Chapter 23: 023 - The Serialized Chapter.
She hadn't expected him to come find her.
Not like this.
Not with eyes like glass about to shatter.
When she saw him step into her classroom after first period, quiet and unreadable, her heart stilled. He didn't say her name. He didn't even glance around the room. He only looked at her, and that alone told her more than words ever could.
Now, on the rooftop, with the wind brushing through his hair and his voice unsteady as he called her by the name she'd once given meaning to, everything tilted.
"Akkun…"
The name, spoken not with confusion or teasing, but with remembrance, her private name for him, born under a shared umbrella in another life, wrapped in laughter and rain.
Her breath caught.
He remembers.
He remembered.
Not just the nickname. The feeling. The memory she had poured into every chapter of her serialized story, written with trembling hands and a heart too full of longing. Every metaphor, every dying boy, every unnamed girl, she had written all of it for him. Hoping he would read between the lines.
But she never thought he'd see it.
And now he stood here, gaze steady despite the tremor in his voice, telling her about the memory.
The kiss. The nickname. The snow. The death.
Telling her he died.
That he saw it. Felt it. Remembered it.
Utaha's throat tightened, her chest rising and falling too fast. She wanted to step forward, to pull him close and say all the things she had written a hundred times but never dared to say aloud.
But the words tangled behind her ribs like barbed wire.
Because if he remembered…
Then that meant the curse was still alive.
It meant the clock was already ticking again.
Her hands clenched around the sleeves of her uniform blazer, knuckles white. She had sworn to herself she wouldn't push. Wouldn't force anything. Just write, and wait, and hope.
But now he stood here, cracks forming in his armor, and she didn't know whether to be overjoyed or devastated.
Because if he was remembering…
That meant he was getting closer.
Closer to dying again.
"Don't come closer to the end," she wanted to whisper. "Stay in the middle with me. Just a little longer."
But instead, she smiled, soft, pained, and achingly gentle.
Because if he was finally remembering her…
Then she wouldn't let it be for nothing.
She would write the ending again as many times as it took.
And maybe, just maybe, this time, she could rewrite it with him still alive.
...
[Fragmented Winter – Chapter 13: The Day the World Held Its Breath]
The snow was falling again. Soft. Relentless. Uninvited.
He sat on the station bench, his scarf pulled high, his coat buttoned wrong, as always. The world passed by. Students laughing. Workers rushing. Lovers whispering. And yet, for a moment, time paused.
Because she arrived.
Not like a miracle. Not like a storm.Just… her. Just the way she always had. With that silence full of meaning and hands that never quite stopped trembling when they reached for him.
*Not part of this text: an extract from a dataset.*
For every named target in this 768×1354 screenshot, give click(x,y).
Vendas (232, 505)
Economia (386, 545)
"Late," he said, not lifting his head.
"I'm always late," she answered. "But not this time."
They sat in silence. Just a boy and a girl. Or maybe, just two echoes of what once was.
"I saw you yesterday," she said. "Bleeding into the snow."
He didn't answer.
"I've seen it more times than I can count," she added. "The same ending. The same cold."
Still, he said nothing.
"I wrote it all down once. Every version. Every December 28th. And I keep rewriting it. Hoping the words will save you this time."
Finally, he looked at her.
"Then write something different."
She smiled, but it didn't reach her eyes.
"I did."
The scene shifted.
He stood in the center of the school rooftop, wind slicing through his coat like a blade. The city stretched below, wide and unknowable. But he wasn't alone.
They were all there. Girls he didn't remember loving, but who loved him anyway. Girls who should've been strangers, but never were.
One stepped forward, the one who always saw too much.
She reached into her bag and handed him something folded. Lined paper. Torn at the edges.
"It ends here," she said. "But it doesn't have to."
He unfolded it.
The final line read:
December 28. The boy does not die. Not this time. Because this time, someone holds his hand when the snow begins to fall.
...
The rooftop wind stirred around them, but Utaha barely felt it anymore.
"Akkun…" she'd whispered, and there was no taking it back.
But then Aiko stepped forward, just slightly, enough to close the distance between truth and fear.
"I read it," he said softly.
Her eyes snapped up to his. "What?"
He didn't look away.
"Your serialized story. Chapter Thirteen." (A/N Chapter 14. If anybody forgot.)
Utaha's breath caught.
"You wrote about me."
The silence that followed wasn't uncertain. It was too certain, like something sacred being spoken aloud after years of denial.
"I read it last night," Aiko said. "I was half-asleep, heart racing, hands shaking. And every line felt like I was remembering something I shouldn't."
He glanced down at his hand. It was still trembling.
"There was a bench. A snowy day. A girl who arrived late. And a boy who always died."
He looked up again, eyes glassy but clear. "It was us, wasn't it?"
Utaha tried to speak. Nothing came.
He took a breath, one that almost broke in the middle. "The final line… it said 'The boy does not die. Not this time. Because this time, someone holds his hand when the snow begins to fall.'"
Her vision blurred. The wind stung more now.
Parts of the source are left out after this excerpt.